Derek White: In the proforma company, assuming the deal goes through, IDM is about 60% to 70% institutional and we're about 60% to 70% retail. On a proforma basis the institutional shareholders will probably be down about 30 or so percent. Our biggest shareholder is Eric Sprott. Eric Sprott has on a proforma basis around 9.9% of the company. The next major shareholder is Osisko Royalties, followed by some institutions out of the UK and in Canada.

We have a large retail group that's represented out of Calgary, Alberta, who are oil and gas guys, who have been in the Ascot story for quite some time.

Allen Alper Jr: Could you tell us about insider ownership.

Derek White: On the insider ownership, the Directors and Management, on a proforma basis, will probably have a little bit over 1%. Hopefully after the IDM deal is over, we'll be able to go back into the market and start buying. A number of our employees have been incentivized, with options and they have some shares. The share price is pretty low right now, and as we move to production, we expect the price to go up. There's quite a keen interest by the employees to start acquiring some shares.

Allen Alper Jr: What are the main reasons that investors should be looking at IDM and Ascot together?

= = = = = = =

## WRITTEN EXERCISE 1
According to the interview excerpt, who is the company's biggest shareholder?

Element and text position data
= = = = = = =

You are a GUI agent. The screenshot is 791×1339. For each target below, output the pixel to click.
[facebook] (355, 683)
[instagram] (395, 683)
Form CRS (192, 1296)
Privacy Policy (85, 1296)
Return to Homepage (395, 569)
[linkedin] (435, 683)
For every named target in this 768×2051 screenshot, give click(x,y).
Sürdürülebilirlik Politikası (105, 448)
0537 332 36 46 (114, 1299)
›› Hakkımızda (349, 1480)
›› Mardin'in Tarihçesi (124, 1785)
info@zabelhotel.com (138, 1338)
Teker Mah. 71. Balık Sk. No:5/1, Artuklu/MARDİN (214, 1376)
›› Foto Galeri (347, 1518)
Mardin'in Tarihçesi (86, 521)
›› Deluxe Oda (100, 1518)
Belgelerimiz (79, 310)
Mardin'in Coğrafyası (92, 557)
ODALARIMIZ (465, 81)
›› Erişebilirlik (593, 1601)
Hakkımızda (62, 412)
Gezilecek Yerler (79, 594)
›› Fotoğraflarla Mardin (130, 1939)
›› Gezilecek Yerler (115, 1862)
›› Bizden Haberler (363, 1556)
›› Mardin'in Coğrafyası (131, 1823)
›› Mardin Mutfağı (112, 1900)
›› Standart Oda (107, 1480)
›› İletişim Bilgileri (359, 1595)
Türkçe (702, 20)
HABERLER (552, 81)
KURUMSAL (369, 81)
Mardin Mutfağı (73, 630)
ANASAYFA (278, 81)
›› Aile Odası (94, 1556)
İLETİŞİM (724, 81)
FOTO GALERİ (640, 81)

= = = = = = =

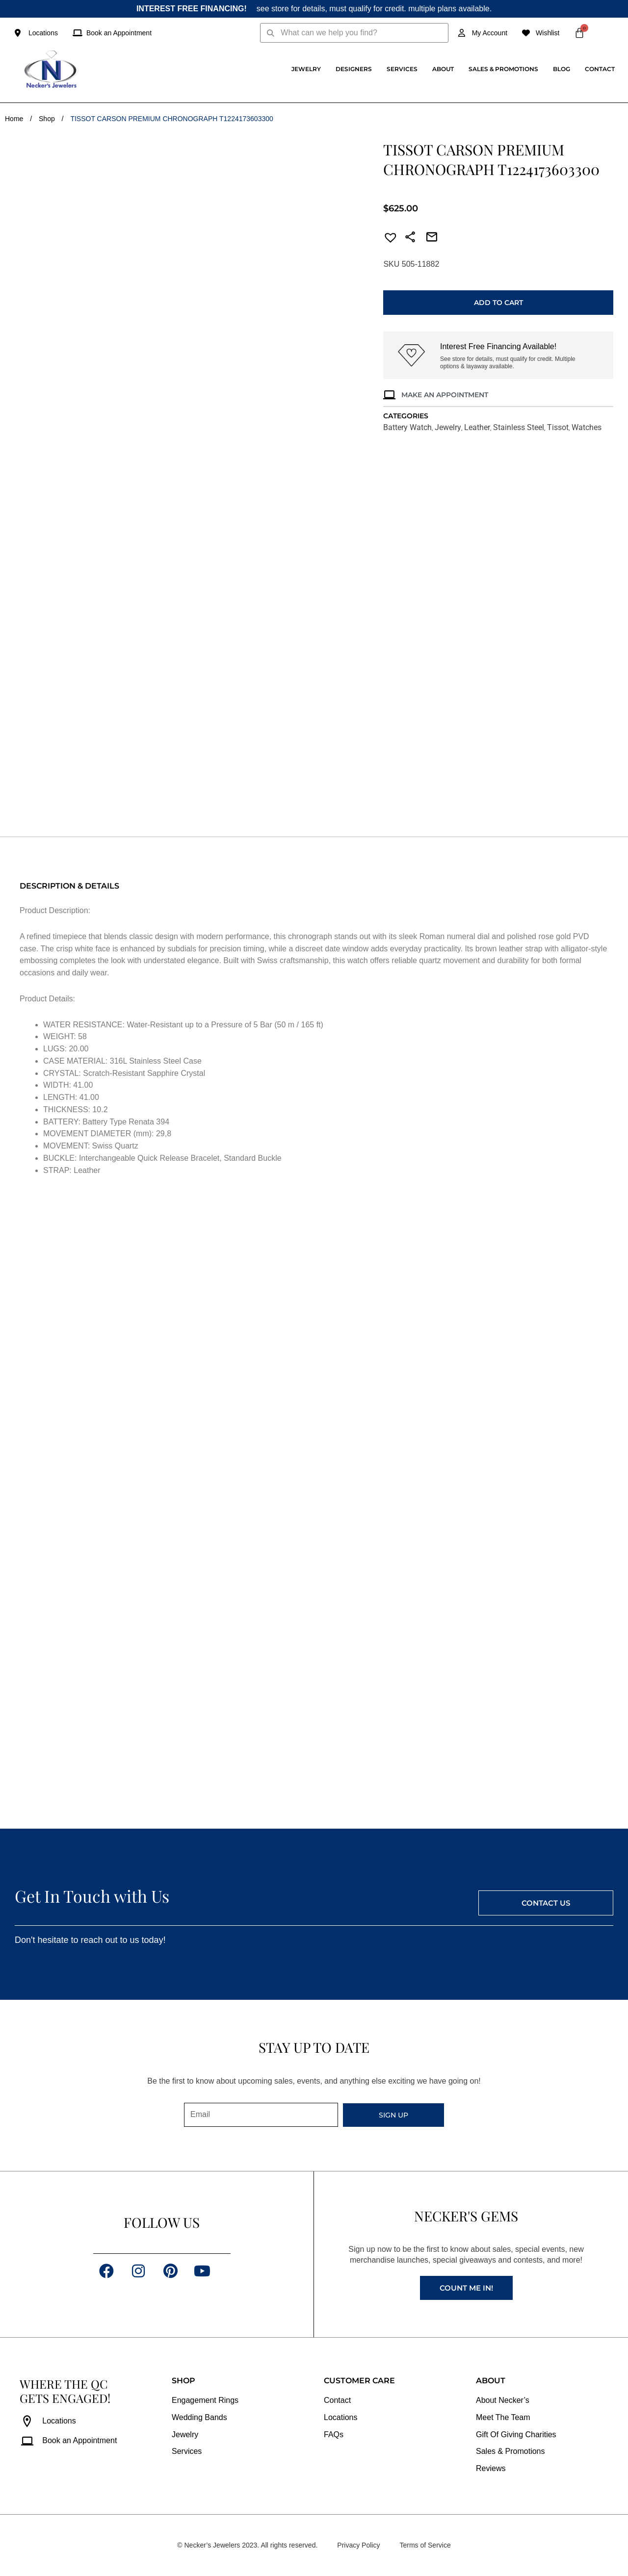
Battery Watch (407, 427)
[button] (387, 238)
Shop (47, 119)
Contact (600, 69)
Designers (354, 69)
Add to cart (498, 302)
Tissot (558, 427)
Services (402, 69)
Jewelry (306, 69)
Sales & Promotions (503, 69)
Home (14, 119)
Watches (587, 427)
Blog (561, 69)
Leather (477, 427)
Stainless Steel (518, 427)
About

= = = = = = =

## WRITTEN EXERCISE 2
In the records, substitute "listed target" for "named target" in the lines from the one containing "Privacy Policy (85, 1296)" through the one containing "info@zabelhotel.com (138, 1338)", inclusive, and return only those lines.

## SOLUTION 1
Eric Sprott

## SOLUTION 2
Privacy Policy (85, 1296)
Return to Homepage (395, 569)
[linkedin] (435, 683)
For every listed target in this 768×2051 screenshot, give click(x,y).
Sürdürülebilirlik Politikası (105, 448)
0537 332 36 46 (114, 1299)
›› Hakkımızda (349, 1480)
›› Mardin'in Tarihçesi (124, 1785)
info@zabelhotel.com (138, 1338)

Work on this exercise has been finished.